Step 8: Define the Target Tables

Use the same workspace target table three times for each type of transaction: one for INSERT_DATA, one for UPDATE_DATA, and one for REMAINING_ROWS.

Step 9: Configure the Mapping LOAD_JOURNAL_EXT

After you define the mapping, you must configure the mapping to generate code. Because the objective of this example is to process the data strictly in the order it was stored, you must select row-based as the default operating mode. In this mode, the data is processed row by row and the insert, update, and delete actions on the target tables take place in the exact order in which the transaction was recorded at source.

Do not select set-based mode as Warehouse Builder then generates code that creates one statement for all insert transactions, one statement for all update transactions, and a third one for all delete operations. The code then calls these procedures one after the other, completing one action completely before following up with the next action. For example, it first handles all inserts, then all updates, and then all deletes.

To configure a mapping for loading transaction data:

From the Project Explorer, right-click the LOAD_JOURNAL_EXT mapping and select Configure.
Expand the Runtime parameters node and set the Default Operating Mode parameter to Row based.

In this example, accept the default value for all other parameters. Validate the mapping before generating the code.

Step 10: Generate Code

After you generate a mapping, Warehouse Builder displays the results in the Generation Results window.

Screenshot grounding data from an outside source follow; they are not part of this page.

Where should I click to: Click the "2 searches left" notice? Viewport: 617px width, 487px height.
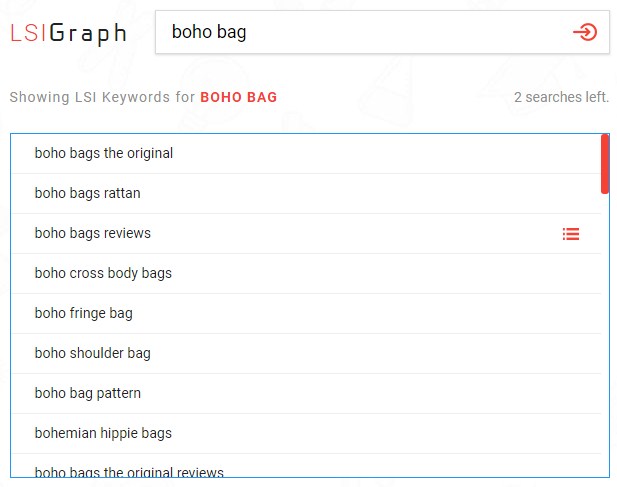click(561, 97)
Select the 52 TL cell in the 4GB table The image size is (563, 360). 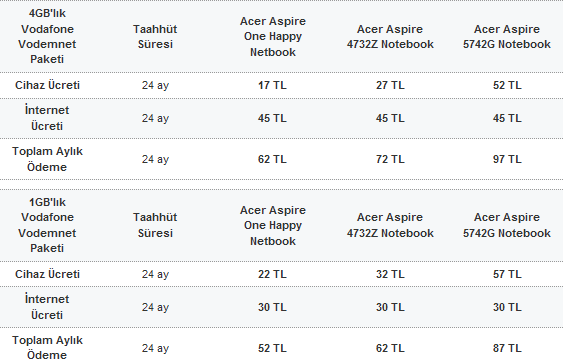(x=507, y=85)
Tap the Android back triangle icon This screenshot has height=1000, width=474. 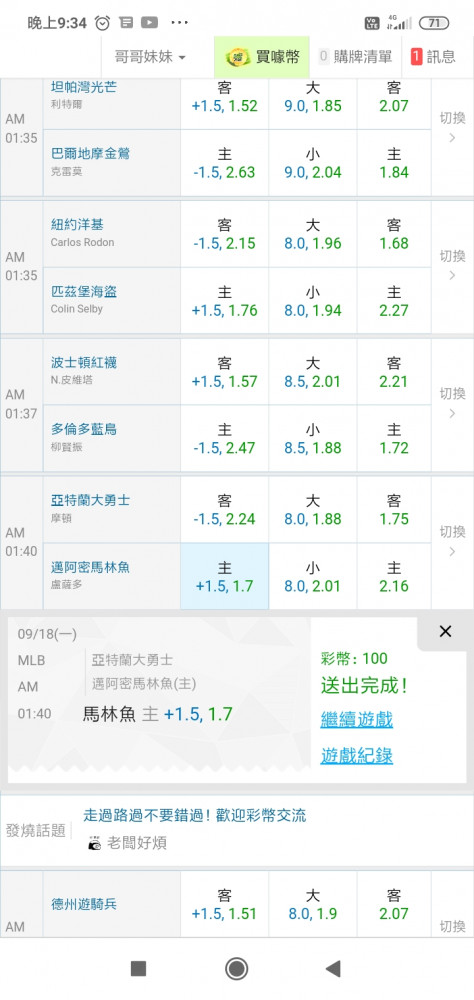click(333, 969)
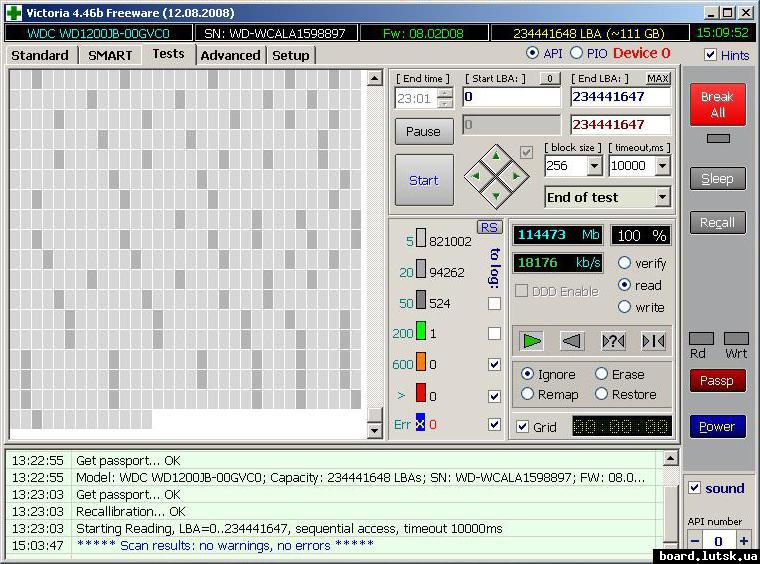Open the End of test dropdown
This screenshot has width=760, height=564.
click(661, 198)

When you inspect the code, you will see that Warehouse Builder implements all consecutive actions in row-based mode. This means that the data is processed row by row and Warehouse Builder evaluates all conditions in sequential order using if-then-else constructions, as shown in Figure 14-1. The resulting target table thus maintains the sequential integrity of the transactions recorded at source.